Personalized Approaches to Treatment of Metastatic Colorectal Cancer - Episode 20
Considerations regarding best sequencing strategies with novel therapies to treat HER2-mutated metastatic colorectal cancer.
Tanios S. Bekaii-Saab, MD: Joleen, in the clinic, we have these ADCs [antibody drug conjugates], with trastuzumab deruxtecan, not approved in colorectal cancer, but an option. We have dual pertuzumab trastuzumab, lapatinib trastuzumab, and tucatinib trastuzumab. Thinking about an off-trial patient, the primary goal would be to have those patients in the trials. How do we put these things in perspective in the clinic? You see a patient with the HER2, amplified HER2; how do you prioritize one versus the other if there's a way to do that?
Joleen M. Hubbard, MD:What's interesting is patients in the DESTINY study, which was mentioned previously, with the antibody-drug conjugate, some of those patients had dual HER2-directed therapy previously and still responded. I would opt for the dual HER2-directed therapy. You can get trastuzumab pertuzumab off-label because it's FDA-approved if you don't have a study close. We, fortunately, had the MOUNTAINEER study which we would opt to enroll in. Then, reserve the antibody-drug conjugate study, if they progress on the MOUNTAINEER study. The efficacy after dual HER2 therapy for the antibody-drug conjugates, is promising. That'll be second, after the dual HER2 inhibition.
Tanios S. Bekaii-Saab, MD: It'll be the second line of defense. Cathy, is that what you think? How do you think this will evolve into the clinic?
Cathy Eng, MD, FACP, FASCO: Yes, I agree. I always encourage patients to participate in clinical trials. It's wonderful that Raghav's got his SWOGS1613 study, and John's got his Mountaineer study. We're all supportive of these studies. But, I do find the antibody-drug conjugate very intriguing. There's Destiny, the next study that's for colorectal cancer in the United States. Raghav's leading as well. I'm excited, and it encourages, once again, people to test for HER2. That's not universally done, but we would encourage people to do so because these are great opportunities for patients. Don't forget, in the original Siena data; there was a couple of metastatic colorectal. We need to encourage patients to be tested for this.

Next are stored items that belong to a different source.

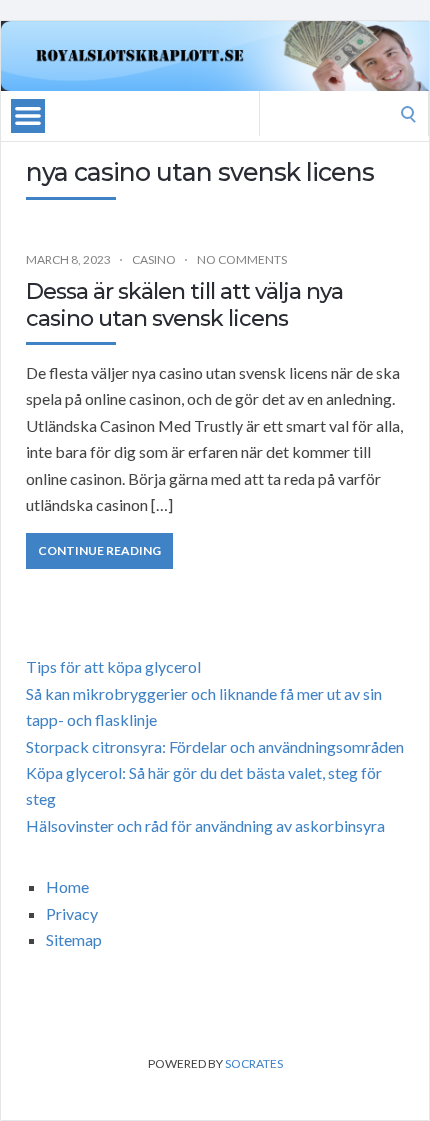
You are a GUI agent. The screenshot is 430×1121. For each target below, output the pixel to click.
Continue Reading (99, 550)
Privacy (72, 913)
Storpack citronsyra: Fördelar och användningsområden (215, 746)
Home (67, 886)
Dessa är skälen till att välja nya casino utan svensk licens (184, 304)
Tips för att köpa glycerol (113, 666)
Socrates (254, 1063)
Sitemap (74, 939)
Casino (154, 259)
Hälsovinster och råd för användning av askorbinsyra (205, 825)
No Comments (242, 259)
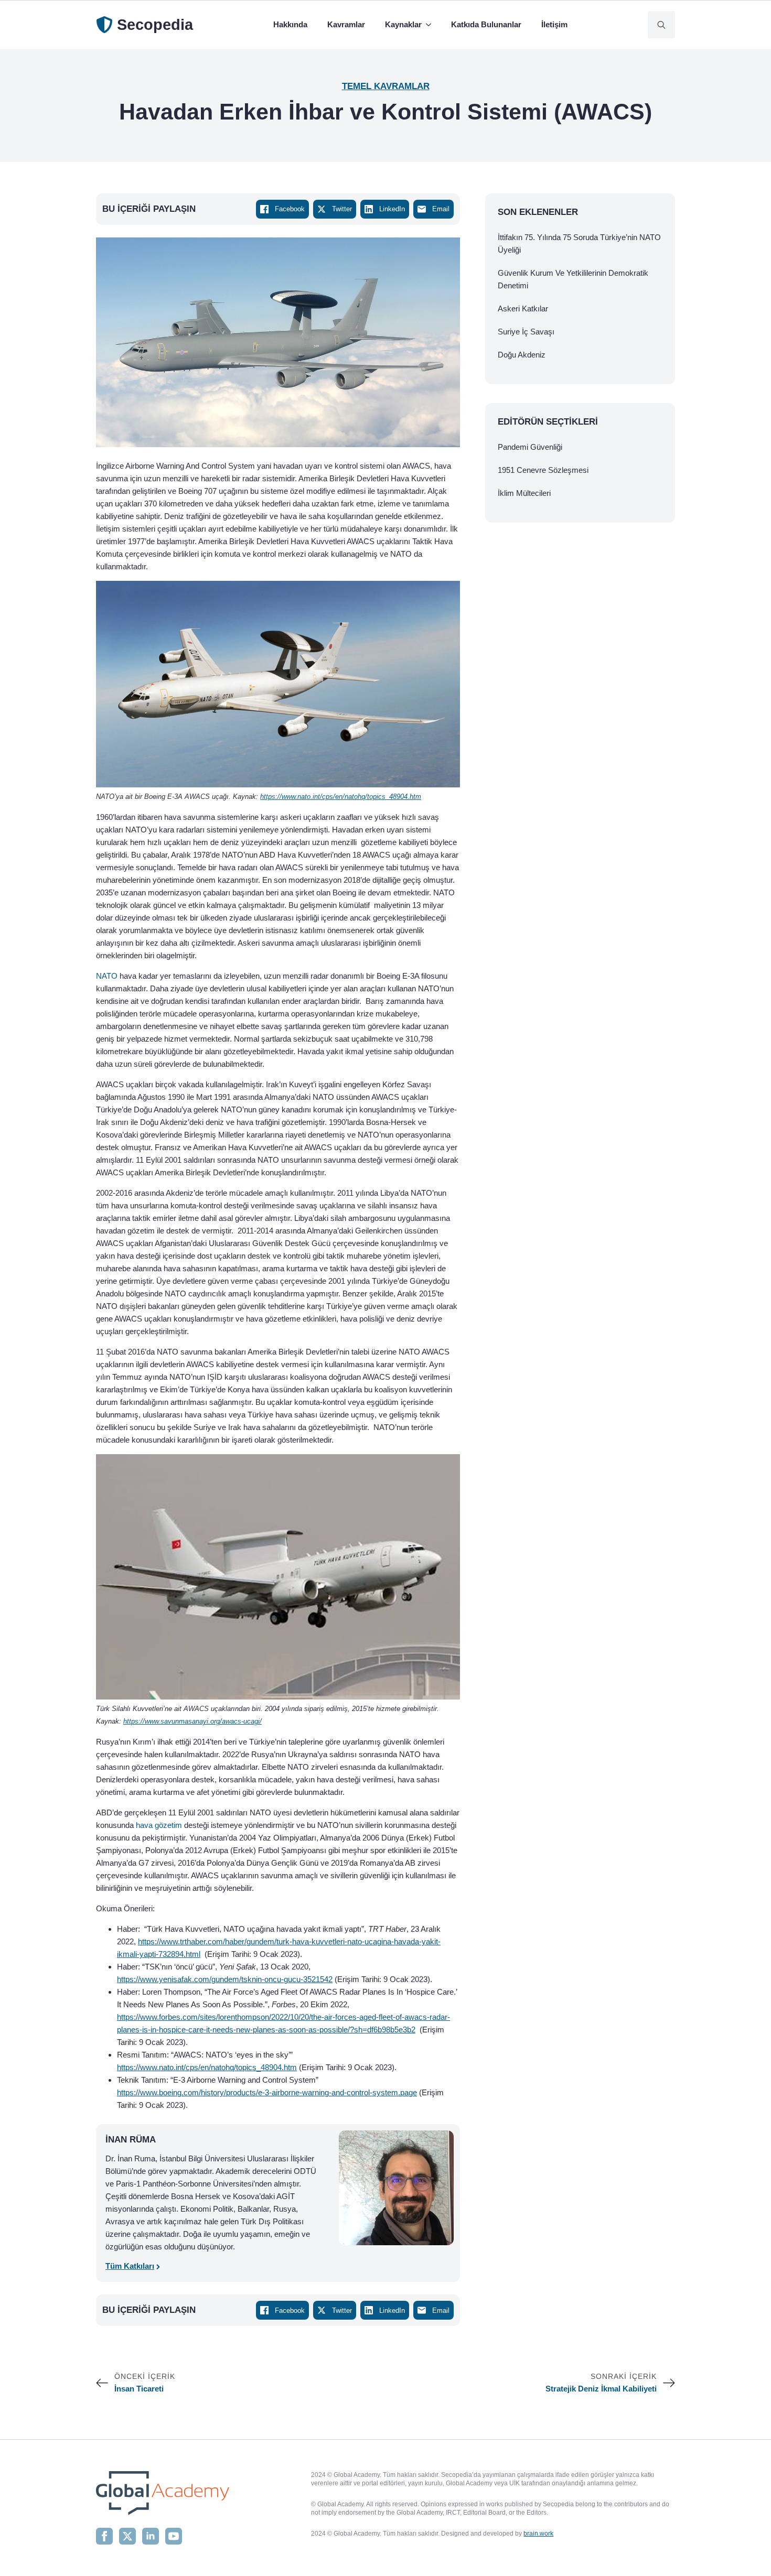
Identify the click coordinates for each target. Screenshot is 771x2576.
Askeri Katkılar (523, 308)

Kanwal Raghav, MD, MBBS: The ADC is particularly interesting. It's a smart bond, it just cares about the expression. One of the primary areas of interest there is, can it work in even RAS mutant patients that tend to present with HER2 amplification? Can we expand the number of HER2 patients with colon cancer that we can treat by targeting even the low HER2 expressers that are not really amplified? That drug has done that in breast and gastric cancer. Not as yet in CRC [colorectal cancer], but that's because we use topoisomerase inhibitors routinely in colon cancer. With combination drugs and increasing the sensitivity of the payload, we might be able to target that population, also.